Que l’on ne se méprenne pas : il s’agit bien là d’un véritable esclavage moderne qui touche 20 % des prostituées. Cette pratique n’est guère autre chose que la perpétuation d’une vieille tradition de mise en gage, à tel point que les familles trouvent cela parfaitement normal ! Enfin, il existe aussi des réseaux de type mafieux ou triades qui sont spécialisés dans le rabattage au sein du royaume ou hors de ses frontières. À grand renfort de drogue, de menaces ou de violence, on va ainsi chercher de la chair fraîche au Cambodge, en Birmanie ou au Laos. Ne nous voilons pas la face : la plupart des recrutés sont au mieux des adolescents à qui l’ont fait miroiter un travail dans une des nombreuses usines thaïlandaises. En fait d’usines, c’est bien de bordels qu’il s’agit, et pas des plus luxueux !

Pour autant que nous avons pu le comprendre, et en dehors des réseaux que nous venons d’évoquer, la prostitution est un travail temporaire. Tant qu’elle n’est pas sous l’influence de la drogue, la prostituée ne reste guère plus de 18 mois à 2 ans dans le circuit, le temps en fait d’amasser une fortune relative pour reprendre le cours d’une vie plus « normale ». De retour chez elle, elle se réintègre sans difficultés, ouvrant un commerce ou se mariant pour atteindre un vrai statut « respectable » selon nos critères occidentaux. En fait, son entourage ne porte aucun jugement sur son ancienne activité, ne serait-ce qu’en vertu des principes bouddhistes de tolérance que nous avons évoqués plus haut. Et, du moment que la jeune femme ramène de l’argent à la famille, peu importe comment elle l’a gagné…

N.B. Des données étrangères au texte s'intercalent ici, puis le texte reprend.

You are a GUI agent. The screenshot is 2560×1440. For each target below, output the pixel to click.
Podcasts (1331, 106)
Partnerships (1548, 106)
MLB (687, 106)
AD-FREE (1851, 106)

De là à dire que les prostituées de Thaïlande sont des femmes libres parfaitement maîtresses de leur destin, il y a un monde. Une opinion fréquemment répandue veut que le concept de souteneur n’existe pas en Thaïlande. Certes, quelques prostituées sont des free-lances mais, dans la plupart des cas, il semble bien que les filles restent inféodées à un patron, généralement le propriétaire du bar qui les héberge, ce qui n’est pas très loin du souteneur de notre bel Occident. Miss L. reverse par exemple 50 % de ses gains à la Mama San du Gogo Bar, sans doute pour la location de la table où elle travaille. Mama San qui garde aussi « en lieu sûr » ses papiers, subtilisés à son arrivée, excluant toute possibilité pour la jeune femme de partir quand elle le désire…

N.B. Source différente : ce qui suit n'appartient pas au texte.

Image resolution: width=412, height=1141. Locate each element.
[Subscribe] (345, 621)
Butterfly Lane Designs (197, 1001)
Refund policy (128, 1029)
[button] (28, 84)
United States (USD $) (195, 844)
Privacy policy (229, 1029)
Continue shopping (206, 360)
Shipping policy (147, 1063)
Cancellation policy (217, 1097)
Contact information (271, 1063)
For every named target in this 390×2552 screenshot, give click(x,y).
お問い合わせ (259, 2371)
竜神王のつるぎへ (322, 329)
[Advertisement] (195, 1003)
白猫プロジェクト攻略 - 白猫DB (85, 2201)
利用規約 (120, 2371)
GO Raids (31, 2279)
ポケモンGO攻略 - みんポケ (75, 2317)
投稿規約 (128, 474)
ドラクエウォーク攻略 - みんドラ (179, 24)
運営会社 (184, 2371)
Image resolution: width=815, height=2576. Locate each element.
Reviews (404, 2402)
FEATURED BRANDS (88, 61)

Au-delà de ces faits qui décrivent une situation déjà culturellement complexe, il faut aussi préciser l’extrême ambiguïté du gouvernement thaïlandais pour qui la prostitution est officiellement illégale. En fait, elle est plus que largement tolérée.

L’état essaye de « limiter » les dégâts en l’isolant dans des zones bien précises (le quartier de Patpong à Bangkok, les stations balnéaires de Pattaya ou Pukhet par exemple), voire en légalisant l’activité. Ces tentatives d’organiser la profession répondent à deux nécessités : d’une part, lutter efficacement contre la prostitution infantile et la pédophilie (25 000 à 30 000 filles de moins de 15 ans et de 30 000 à 50 000 garçons qui satisfont la clientèle pédophile selon les données des services de santé) et, d’autre part, ne pas tirer un trait sur les millions de dollars qu’elle engendre, pas moins de 13 % du PIB en 1995. La lutte est donc très légère… Pour être totalement honnête, il paraît effectivement ardu de combattre la prostitution quand celle-ci, sous des noms moins transparents — massages ou sexy-shows, vers où tout chauffeur de taxi qui se respecte tentera de vous entraîner — sert d’arguments de vente pour les tour-opérateurs. Il est encore plus difficile de lutter quand on sait que la prostitution reçoit la protection officieuse de la police, au point que certains n’hésitent plus à dénoncer un véritable état proxénète.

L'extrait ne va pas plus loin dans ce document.